Tuesday, April 12, 2011

19th Nervous Breakdown

Subtitle: From the Alex Files - Extended Remix

Okay, so today I pick Alex up from school, and, as usual, there's a flurry of activity. I think teachers are underpaid as a whole, but Pre-K teachers who have a classroom of children that did not get to go outside and run off energy? Clearly, there's no better evidence that teaching is a labor of love.

Anyway, there's a girl in Alex's class, let's call her Reena (after my imaginary childhood friend). Reena is...um...spirited. I've seen Reena maybe 6 times during drop off, and probably four of those times she's been in the middle of a SPECTACTULAR melt down. Seriously. Tears, screaming, the whole works. And her Mom is nowhere to be found (can't blame her there), so it's not like she's crying out for parental attention (which would be sad, but still, at 6:30 in the morning? Annoying as hell.) So Reena is playing with 2 other girls when I walk in. And near Alex's cubby is the latest science experiment, an egg that's submersed in vinegar until the shell melts/disintegrates/whatever.

Oh, and this is the same child that Alex not-so-politely told that my name was Tyuana, and Walter told me that Alex has remarked to him that Reena tells on everyone, except for her one girlfriend, and sometimes even her. To quote: "Daddy, all day she's "Ms. Tynee-Ms. Neka- Ms. Tynee-Ms. Neka. She's always telling."

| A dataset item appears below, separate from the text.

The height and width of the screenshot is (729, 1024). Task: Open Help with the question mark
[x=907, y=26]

(I'm sure a better parent would ask the question - what material is my kid giving her for tattling, but I'm going to work on being a better parent tomorrow.)

Okay, that's the set up.

While Alex is packing his stuff, the three girls are playing with the egg, and Ms. Tynee, the teacher warns them that they have to be careful, that it's still an egg, and will crack. Of course, they are FOUR, so they are fascinated. Reena saying something kind of loud to the other kids, and Alex whispers to me "she's ALWAYS yelling about something.

As you can imagine, 6 four year old hands did not do a good job of holding onto the egg, and it breaks, in Reena's hands. The other girls run off talking about the egg. Alex, who I thought was packing his stuff while I was talking to Ms. Tynee, observes the entire thing and runs off to tell his dude friends Mason and Jackson (not their real names either, I feel compelled to protect the names of children I do not know), and I hear him saying...REENA BROKE THE EGG.

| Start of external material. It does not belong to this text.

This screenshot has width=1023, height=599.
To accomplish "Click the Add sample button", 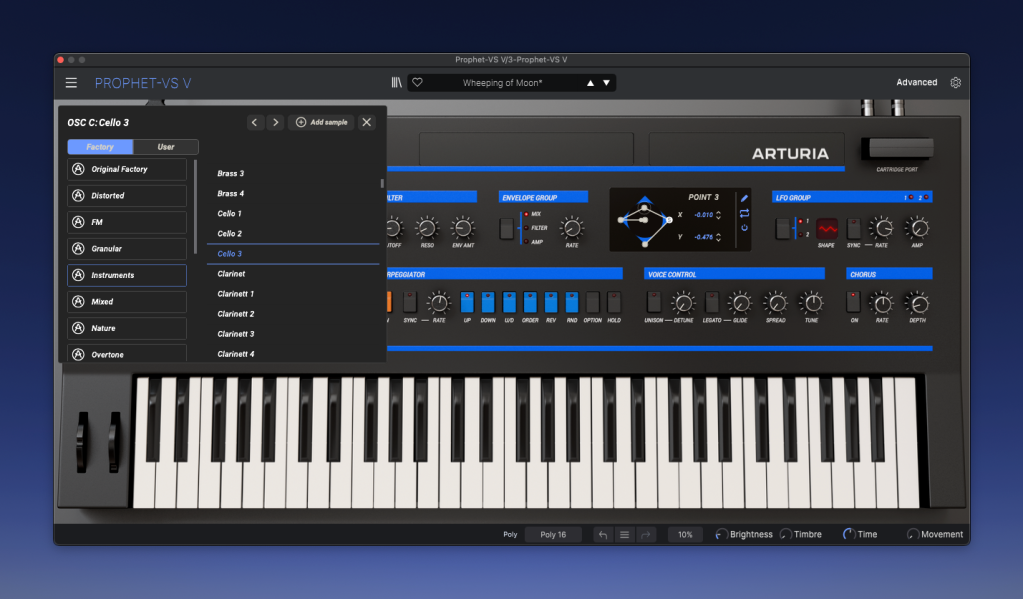I will [x=321, y=122].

(Long set up, bear with me)

The other two girls come back to the scene of the crime, and I can see that Reena is wearing the evidence of her misfortune on her sleeve, which is wet and reeks of vinegar. Alex is packing up his stuff, and says, "Mommy, did you see Reena break the egg?" Reena gets visibly agitated and starts yelling at Alex "YOU'RE NOT A GROWN UP, ALEX! STOP IT!".

In response, Alex leans into me, I kid you not, and says "here she goes again." And she starts to cry.

So she's standing there crying to me, and I'm trying not to laugh at my kid's OBVIOUS agitation at this girls' emotions, and say -- oh your Mom can wash that up. Don't worry.

Alex: Yeah, ask your Mom to wash it.
Reena: SHE CAN'T WASH IT! I HAVE A BOO BOO.
Alex: [eye roll]
Me: [at a complete loss of words at this exchange] I'm sorry about your shirt.

What else is there to say? This kid is already like that character in Seinfeld that cried over everything.

So then, we are walking to the car, and I say, "Alex, you weren't very sympathetic to Reena".
Alex: But Mommy! She all the time doing that.
Me: Well, that's no reason to tease her.
Alex: She's always yelling at me. SERIOUSLY. She's gonna have to cut that out.

It's losing something as I'm typing it, but after I strapped him in I had to stand outside of the car for a full 2 minutes while I laughed myself silly.

So Alex and Reena should be planning the wedding around 2035.